WHAT NEEDS TO BE DONE: Copy out the entries from the line containing "Click the word Целые" down to the line containing "[x=460, y=248]", renaming every "screenshot" to "image" and keeping everything else the same. Return only those lines, and leave out the pictures.

##############################

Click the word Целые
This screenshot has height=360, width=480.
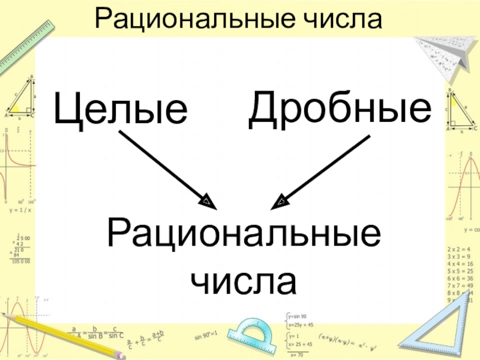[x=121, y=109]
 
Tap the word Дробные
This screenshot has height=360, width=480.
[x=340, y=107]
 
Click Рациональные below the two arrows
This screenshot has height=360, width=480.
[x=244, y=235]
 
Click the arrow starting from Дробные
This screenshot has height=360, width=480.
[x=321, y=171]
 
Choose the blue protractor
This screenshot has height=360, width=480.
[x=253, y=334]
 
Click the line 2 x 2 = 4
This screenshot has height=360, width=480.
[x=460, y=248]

##############################

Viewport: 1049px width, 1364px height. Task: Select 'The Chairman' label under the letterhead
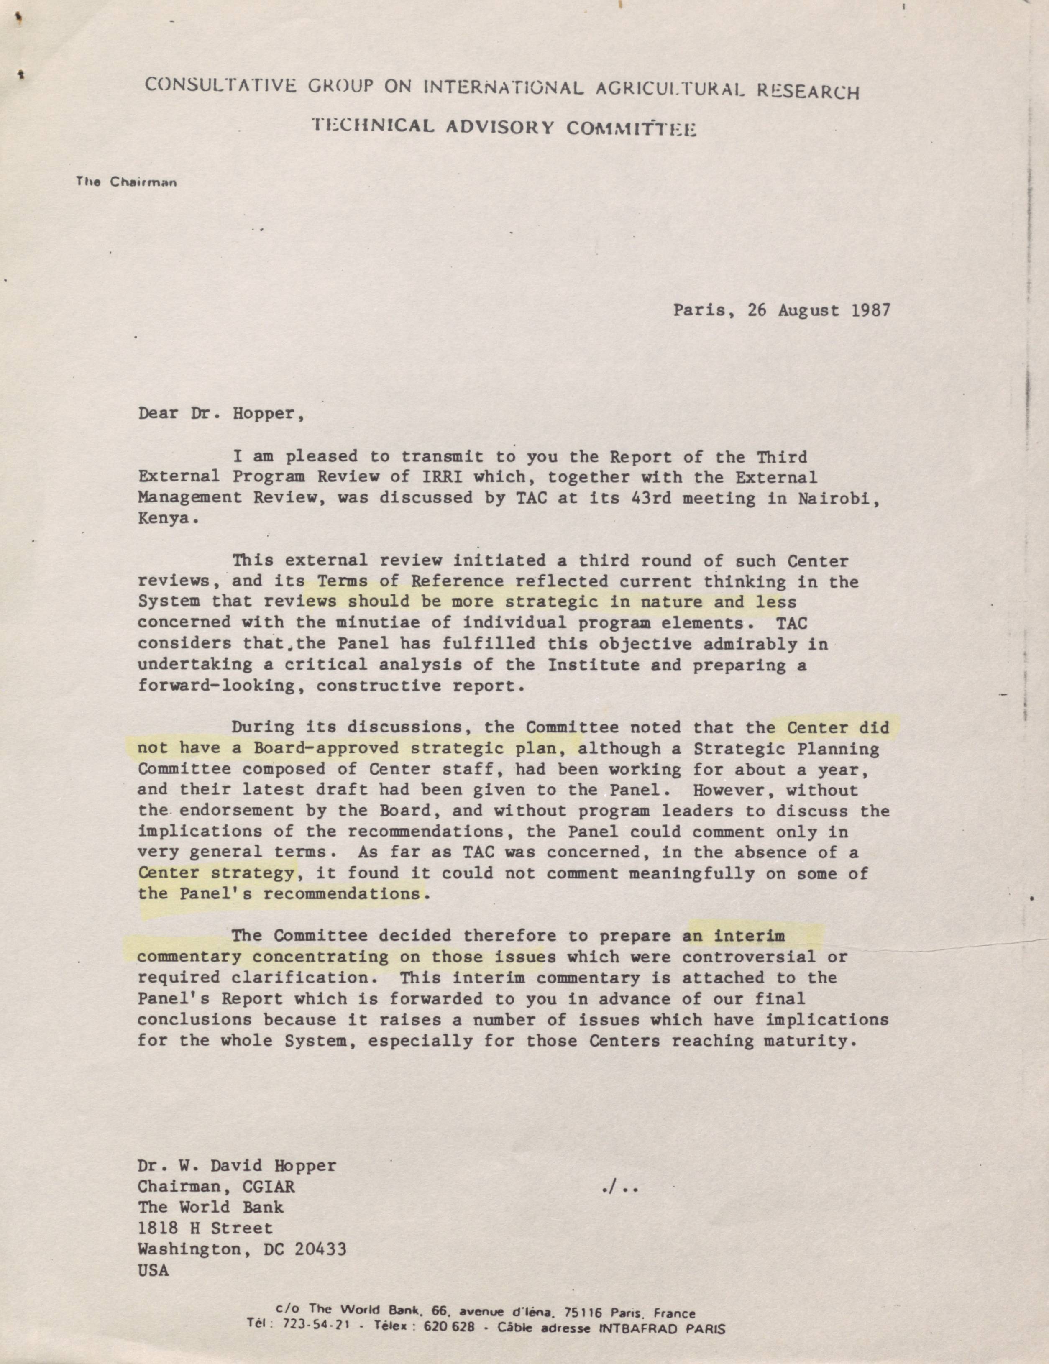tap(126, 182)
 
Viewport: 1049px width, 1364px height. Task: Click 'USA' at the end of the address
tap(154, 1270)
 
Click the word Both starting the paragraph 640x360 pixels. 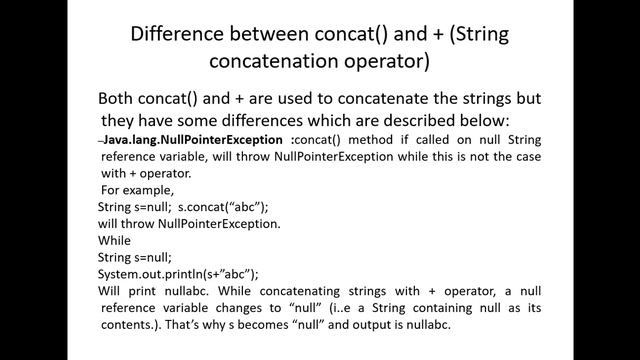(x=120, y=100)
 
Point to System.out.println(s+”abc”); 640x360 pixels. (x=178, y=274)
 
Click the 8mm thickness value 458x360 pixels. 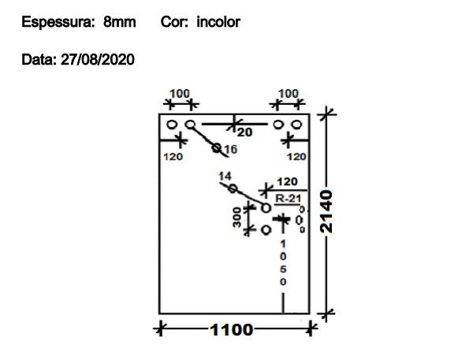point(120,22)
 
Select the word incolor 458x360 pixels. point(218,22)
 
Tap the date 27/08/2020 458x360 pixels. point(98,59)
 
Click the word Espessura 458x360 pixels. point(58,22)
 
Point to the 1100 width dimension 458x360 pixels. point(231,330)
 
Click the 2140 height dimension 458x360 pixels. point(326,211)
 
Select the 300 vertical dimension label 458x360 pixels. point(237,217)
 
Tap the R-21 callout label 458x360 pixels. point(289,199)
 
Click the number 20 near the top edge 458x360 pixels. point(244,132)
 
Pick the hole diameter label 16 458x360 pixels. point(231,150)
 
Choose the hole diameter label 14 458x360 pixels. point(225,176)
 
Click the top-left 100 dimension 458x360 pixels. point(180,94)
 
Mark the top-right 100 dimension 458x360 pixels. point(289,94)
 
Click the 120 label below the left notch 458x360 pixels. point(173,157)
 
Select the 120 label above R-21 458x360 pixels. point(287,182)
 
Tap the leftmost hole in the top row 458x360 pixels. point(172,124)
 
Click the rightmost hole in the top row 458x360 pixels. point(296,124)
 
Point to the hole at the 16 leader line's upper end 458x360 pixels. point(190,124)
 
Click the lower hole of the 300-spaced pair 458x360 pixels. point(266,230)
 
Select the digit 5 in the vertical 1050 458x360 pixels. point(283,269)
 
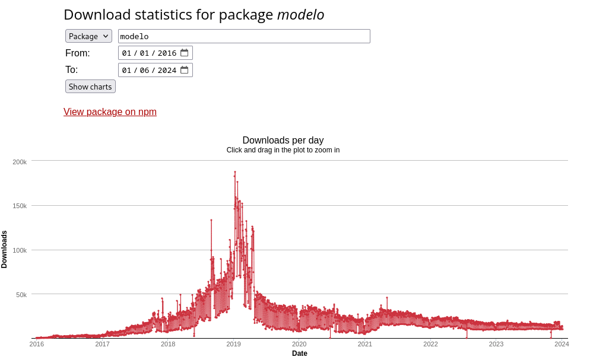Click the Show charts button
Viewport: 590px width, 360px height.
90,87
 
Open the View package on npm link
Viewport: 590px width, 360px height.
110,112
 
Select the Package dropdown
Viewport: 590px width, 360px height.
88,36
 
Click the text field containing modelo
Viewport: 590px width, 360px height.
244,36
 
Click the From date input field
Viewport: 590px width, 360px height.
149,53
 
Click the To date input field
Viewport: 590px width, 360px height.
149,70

##############################

THE ANSWER:
Click the word Целые
This image has height=360, width=480.
[x=121, y=109]
 
Tap the word Дробные
This image has height=360, width=480.
[x=340, y=107]
 
Click Рациональные below the two arrows
This image has height=360, width=480.
[x=244, y=235]
 
Click the arrow starting from Дробные
This image has height=360, width=480.
[x=321, y=171]
 
Choose the blue protractor
This image has height=360, width=480.
[x=253, y=334]
 
Click the line 2 x 2 = 4
This image has height=360, width=480.
[x=460, y=248]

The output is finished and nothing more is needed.